9 Years Post-Op

Disclaimer: If this is your first time viewing my blog, welcome! I started this blog prior to my double jaw surgery to give information, support, and a sort of therapy for myself. If you're on the road to surgery and recovery I encourage you to take a look at this post - just as no two humans are alike, and no two jaw surgeries will be the same.

"Life is not easy for any of us. But what of that? We must have perseverance and above all confidence in ourselves. We must believe that we are gifted for something and that this thing must be attained." - Marie Curie


In the last year, I have learned so much more about my body and I am learning more about how to take care of it; self-care never being a forte of mine. Since being diagnosed with my auto-immune diseases (Ankylosing Spodolydis, Rheumatoid Arthritis, and Ulcerative Colitis), discovering more about my Marfan Syndrom, and starting treatment with TNF inhibitors I have been on a non-stop journey of trying to figure out what will work in my body. My previous post discussed starting a drug called "Simponi". This was an at home injection. And like the previous TNF inhibitors, did not stop my Ulcerative Colitis (UC) from being active (gut bleeding, pain, etc.). So, in February I started another infusion, Simponi Aria. For this infusion, I go to the infusion center every 8 weeks.

Infusion Arm- the only vein they can ever get a good "stick"
This drug worked really well until summer time. Then my UC started being active again only a few weeks post-infusion. I'm in the process of sorting out my treatment after having also been diagnosed with IBS, which until recently, I never gave much stock in hearing that diagnosis, thinking IBS must just be one of those annoying diagnosis and not one that impacted the quality of life. Well, I'm here to tell you that the cramping, spasms, bloating, etc. that comes with my IBS is real. 

You may be thinking, "Okay, Mary what does this have to do with your jaw!". Well, it happens that my gut and joins have a symbiotic relationship. When my gut acts up, my joints are soon to follow. For me, this looks like painful knees, hips, scoliosis pain is more severe, hands cramp & swell, and my jaw is more tired, and can have swelling. When talking about my treatment with my doctors, we talk about it in a "whole body" way- and all of my doctors are in communication with each other about...everything.

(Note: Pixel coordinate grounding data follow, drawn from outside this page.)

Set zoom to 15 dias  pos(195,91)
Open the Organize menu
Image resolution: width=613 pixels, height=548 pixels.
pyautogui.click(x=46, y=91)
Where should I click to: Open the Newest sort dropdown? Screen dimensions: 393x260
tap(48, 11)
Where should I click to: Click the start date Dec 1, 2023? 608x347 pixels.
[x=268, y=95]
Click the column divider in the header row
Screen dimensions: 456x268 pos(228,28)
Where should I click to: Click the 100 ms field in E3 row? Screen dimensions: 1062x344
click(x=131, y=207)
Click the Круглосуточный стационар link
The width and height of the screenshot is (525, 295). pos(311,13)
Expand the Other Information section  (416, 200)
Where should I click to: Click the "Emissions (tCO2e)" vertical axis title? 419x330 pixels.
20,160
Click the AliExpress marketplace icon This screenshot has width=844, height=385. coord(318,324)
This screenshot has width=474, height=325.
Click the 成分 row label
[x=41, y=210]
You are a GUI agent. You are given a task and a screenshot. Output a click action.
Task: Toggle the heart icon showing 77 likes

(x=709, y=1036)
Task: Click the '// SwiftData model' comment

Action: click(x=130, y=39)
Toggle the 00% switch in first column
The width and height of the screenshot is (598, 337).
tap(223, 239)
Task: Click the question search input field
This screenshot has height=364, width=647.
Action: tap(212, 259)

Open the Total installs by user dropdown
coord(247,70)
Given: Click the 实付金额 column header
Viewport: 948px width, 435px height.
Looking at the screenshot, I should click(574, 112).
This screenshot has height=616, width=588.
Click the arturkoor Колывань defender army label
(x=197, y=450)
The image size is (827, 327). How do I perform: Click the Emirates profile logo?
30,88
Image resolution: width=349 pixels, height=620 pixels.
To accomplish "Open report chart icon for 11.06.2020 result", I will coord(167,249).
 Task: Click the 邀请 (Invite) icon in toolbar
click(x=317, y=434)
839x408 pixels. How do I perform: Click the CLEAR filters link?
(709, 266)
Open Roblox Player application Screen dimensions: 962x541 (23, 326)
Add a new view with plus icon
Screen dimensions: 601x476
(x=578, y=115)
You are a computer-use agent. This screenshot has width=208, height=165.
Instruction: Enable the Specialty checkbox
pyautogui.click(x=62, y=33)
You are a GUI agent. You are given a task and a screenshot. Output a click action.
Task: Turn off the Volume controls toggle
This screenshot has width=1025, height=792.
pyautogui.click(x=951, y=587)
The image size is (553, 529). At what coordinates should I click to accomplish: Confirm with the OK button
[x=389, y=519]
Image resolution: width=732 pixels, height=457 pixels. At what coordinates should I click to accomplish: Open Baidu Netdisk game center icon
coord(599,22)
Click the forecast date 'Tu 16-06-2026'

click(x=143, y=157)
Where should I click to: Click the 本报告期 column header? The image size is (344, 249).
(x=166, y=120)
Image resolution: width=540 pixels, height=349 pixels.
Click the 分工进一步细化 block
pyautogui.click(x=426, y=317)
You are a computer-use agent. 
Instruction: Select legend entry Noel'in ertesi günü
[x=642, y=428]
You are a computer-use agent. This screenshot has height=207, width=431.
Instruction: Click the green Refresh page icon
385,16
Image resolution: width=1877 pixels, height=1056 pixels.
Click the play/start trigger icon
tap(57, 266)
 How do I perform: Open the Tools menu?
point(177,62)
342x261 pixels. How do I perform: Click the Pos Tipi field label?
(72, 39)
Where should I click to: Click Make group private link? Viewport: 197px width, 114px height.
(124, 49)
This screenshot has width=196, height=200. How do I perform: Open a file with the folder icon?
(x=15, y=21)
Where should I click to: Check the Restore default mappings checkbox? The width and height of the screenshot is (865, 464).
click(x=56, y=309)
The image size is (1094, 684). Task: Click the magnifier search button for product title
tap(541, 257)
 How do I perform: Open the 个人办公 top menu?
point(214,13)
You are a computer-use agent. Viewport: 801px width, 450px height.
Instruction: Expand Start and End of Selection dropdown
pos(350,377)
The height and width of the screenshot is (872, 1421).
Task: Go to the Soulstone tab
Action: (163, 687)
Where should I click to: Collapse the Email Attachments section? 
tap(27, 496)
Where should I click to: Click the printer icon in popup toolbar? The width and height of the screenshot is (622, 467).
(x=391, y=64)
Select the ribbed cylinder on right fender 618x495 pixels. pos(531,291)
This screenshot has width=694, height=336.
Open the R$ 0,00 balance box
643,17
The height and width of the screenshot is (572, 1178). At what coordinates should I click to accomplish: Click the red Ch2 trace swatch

Aside from taking big-time infusion drug(s) I've also started a medication to help me think more clearly. It's amazing what having all these issues with your body (chronic pain, doctors appointments, treatments, etc.) can do to someone. I also take a pill box full of vitamins and supplements. In the past, I've tried diets that claim to heal the gut and I've practiced cutting out foods that are supposed to cut down on swelling, etc. I haven't ever found relief from these diets. I'm sure they work for many people, I think that perhaps there's just too much going on in my body to really make it work. 

I have a friend who's gifted me bath bombs with CBD oil- which I've discovered is an absolute dream (thanks Kriz!), I'm also committed to doing more yoga and meditation. 

I think of myself as a pretty resilient person who isn't going to give up. Marie Curie's quote I chose at the start of my blog post best represents where I'm at in all of this. We all have something in life that is hard we need to have perseverance and confidence.

Through all of this, I am not alone. I have my family & friends to support me. I need to give an epic shout out to my rock, my best friend, the one, and only Sam:

Me & My Rock

Just a couple of goofballs.


Not only is here there for all the appointments he can be, but he is there to listen, to remind me to take my supplements, and to do my yoga, and take an extra long shower, to massage my shoulders when they are so stiff it's hard to turn my head, to do the cleaning I said I'd do, but couldn't because my hands were too stiff and painful or my mind was too foggy to think, to grab the frying pan from the lowest cupboard when it's hard to bend/squat down, to make me laugh even on my toughest days. He is there.



Chronic pain sufferers and those with "invisible diseases" like mine can all agree that having a support system is crucial to the maintaining, the healing, the surviving. Sam's been there since day one. Love you, bestie!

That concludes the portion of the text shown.